Friday, April 11, 2008

Metro pulls plug on plans to reinstate historic waterfront trollies

Waterfront streetcar: Is it gone for good?

By Stuart Eskenazi


The vintage streetcar line that ran along Seattle's waterfront, but was suspended on a temporary basis more than two years ago, will not resume for at least 10 years, if at all.

Metro Transit, which ran the line, has lost patience with a much-delayed project in Pioneer Square that would include a new maintenance and operations facility for the waterfront streetcar. The facility is necessary for returning the nostalgic trolley to service.

Particularly popular with tourists, the 1.6-mile streetcar line was launched in 1982. It was pulled from service in November 2005 when its maintenance barn — where the cars were stored and serviced — was torn down to make way for the Seattle Art Museum's Olympic Sculpture Park.

In June 2005, city, county and Port of Seattle officials trumpeted a replacement facility in Pioneer Square. At the time, King County Executive Ron Sims said he hoped the new facility would be finished within two years and the streetcar back in service by the 2007 summer tourist season.

Now the 2008 summer season is almost here, and there's still no maintenance facility.

Circumstances have changed since that 2005 announcement, said Kevin Desmond, Metro general manager.

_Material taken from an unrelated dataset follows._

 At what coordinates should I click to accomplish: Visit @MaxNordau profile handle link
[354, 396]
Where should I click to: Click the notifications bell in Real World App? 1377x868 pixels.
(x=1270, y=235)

"The waterfront streetcar line is still something the county would like to see resume, but it now has larger issues weighing on it," he said.

Construction to replace the Alaskan Way Viaduct is scheduled to begin in 2012, and the streetcar would not be able to operate while work is under way. Construction is expected to last until at least 2018.

"It doesn't make sense for us to try to move quickly to get a new facility up and built," Desmond said. "We wouldn't be able to do it before having to suspend service again anyway because of the viaduct."

Also since the 2005 announcement, the city has expanded its vision for a streetcar system — a line that would run modern streetcars like those operating in South Lake Union, not the 1920s-era trolleys that ran on the waterfront. Sound Transit also wants to run a streetcar through First Hill/Capitol Hill.

Desmond said a streetcar transit system would not preclude Metro from running the historic trolleys again as a summer-only tourist attraction.

Desmond sent a letter last week to developer Greg Smith, principal of Urban Visions, to inform him that the county was tired of waiting on his project.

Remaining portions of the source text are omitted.